Churches may be used as temporary shelters during flooding events and disasters, but they are not exempted from flood damage. For instance, those located in low-lying areas, can also be subjected to inundation and flooding, and property damage.
In the United Kingdom, their government has extended assistance to rebuild the flood-damaged structures of churches there. In a 2014 article posted in their official website, they enumerated the churches that received restoration funding through the Church Conservation Trust.
“The Churches Conservation Trust, a national charity that protects 344 churches of particular historic importance that are at risk has estimated the amount needed to repair the damage at a total of £100,000. The funding will be going direct to the Trust and with work already began on necessary repairs for the many churches from restoring damaged pews and fixing windows to repairing roofs and pump out flood water.”
Take a look at the rest of the article here.
Closed for Flood Damage Repair
The Church of the Latter Day Saints meanwhile shared their experience in rebuilding their storm-damaged temple in Texas, which was affected by Hurricane Harvey.
“The First Presidency has announced a short-term closure of the Houston Texas Temple. The temple has not been in use since Hurricane Harvey dropped a record rainfall of 52 inches in Houston in late August. (See related story.) The ensuing rains breached the temple beginning August 26 and flooded the temple annex building, the temple basement, and the main floor, with water rising to more than a foot. The second floor was not flooded or damaged.”
Check out the rest of the original write-up here.
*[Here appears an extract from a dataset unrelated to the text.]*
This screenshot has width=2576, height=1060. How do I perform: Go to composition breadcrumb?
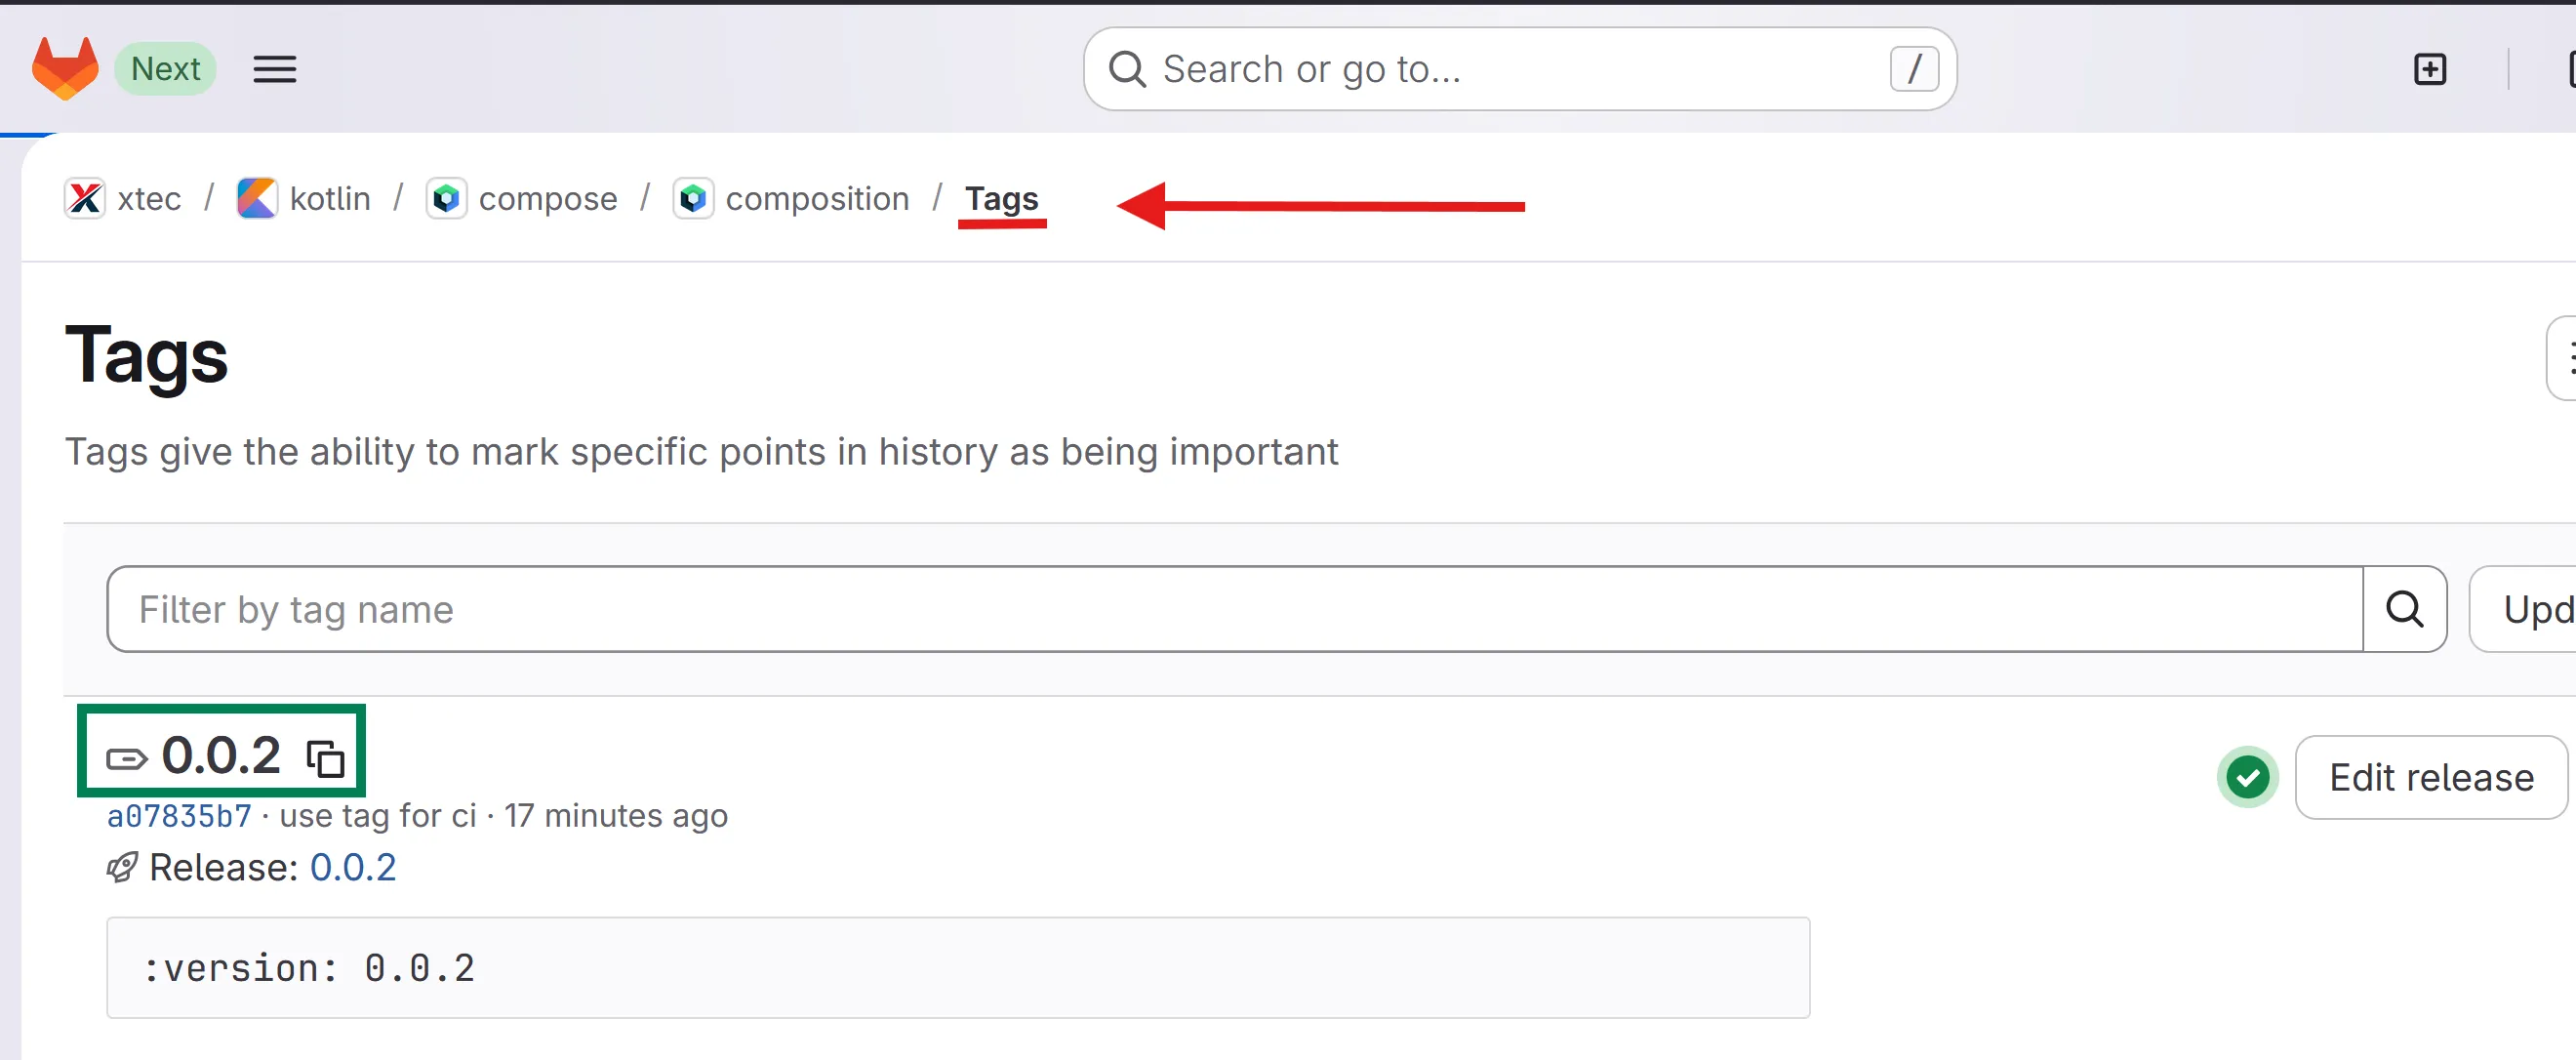816,198
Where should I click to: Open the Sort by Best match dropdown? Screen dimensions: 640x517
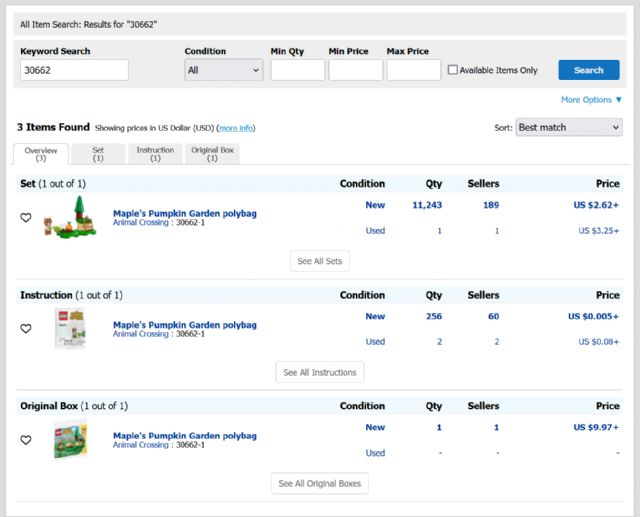coord(568,128)
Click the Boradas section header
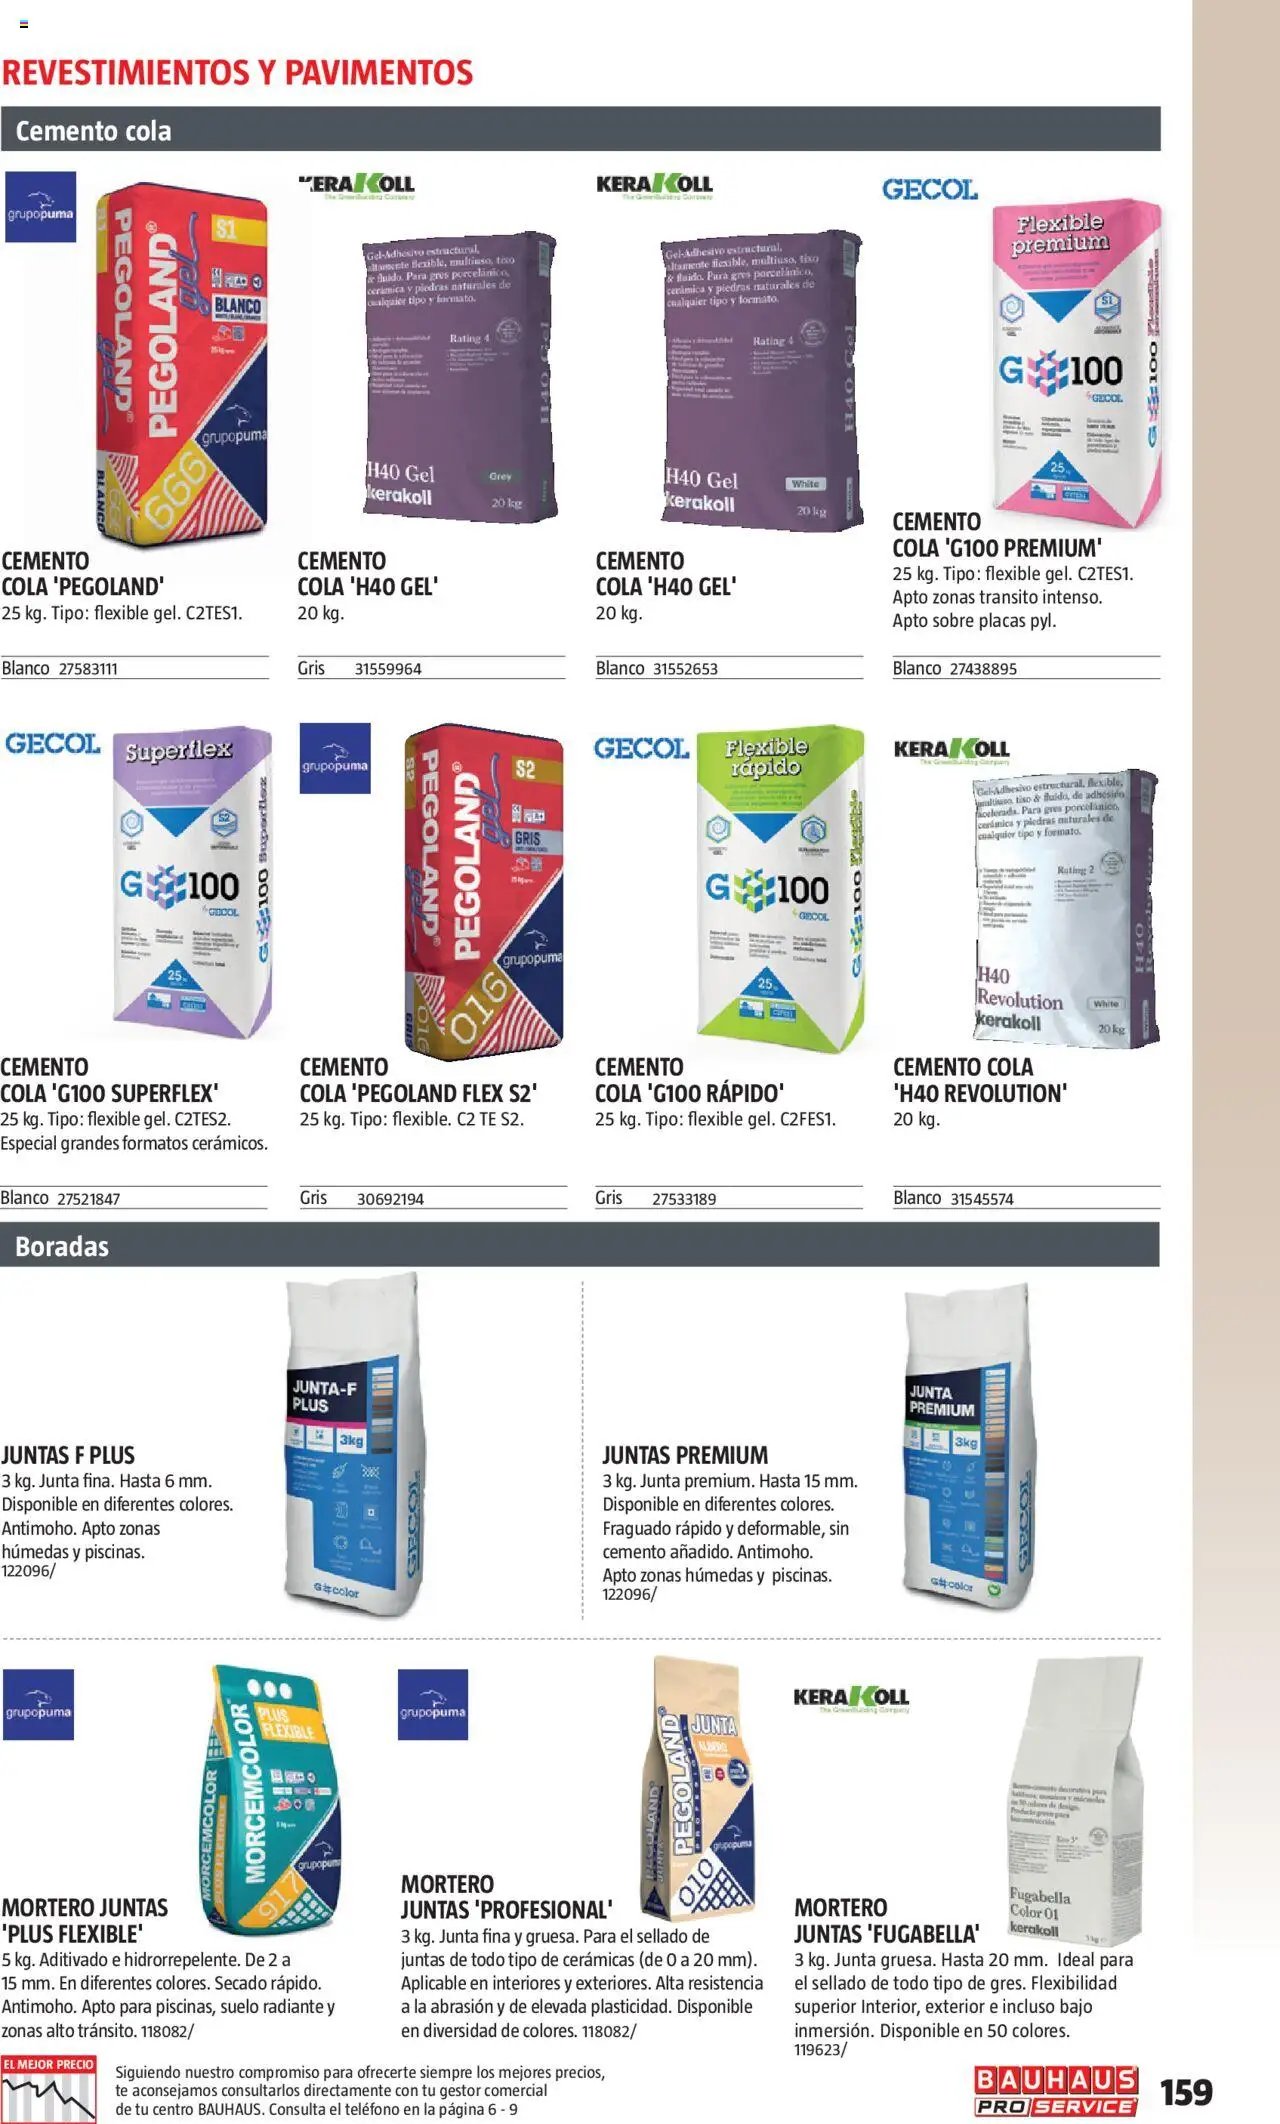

The website Ecclesiastical has featured a church that has been restored and rebuilt following a massive flooding incident in 2015. The winter storm that hit the community, has caused a huge damage to the church and its surrounding structures.
“The winter storms of 2015 caused devastation across the north of the country, including over 30 churches. One such church was St Michael’s, Mytholmroyd, a Grade II listed church that was flooded during the storms. Our experts worked with the church to protect and restore it to its former glory. The age and structure of the church made the initial stages of drying and decontamination particularly complex, so our experts worked closely with the church during this phase. The whole restoration took almost two years and included restoring the church, church hall and outbuilding, as well as the church organ, which was damaged by the floodwater.”
Check out the whole write-up here.
Churches are not exempted from storm and flood damage. Immediate restoration is critical to ensure the preservation of the whole structure.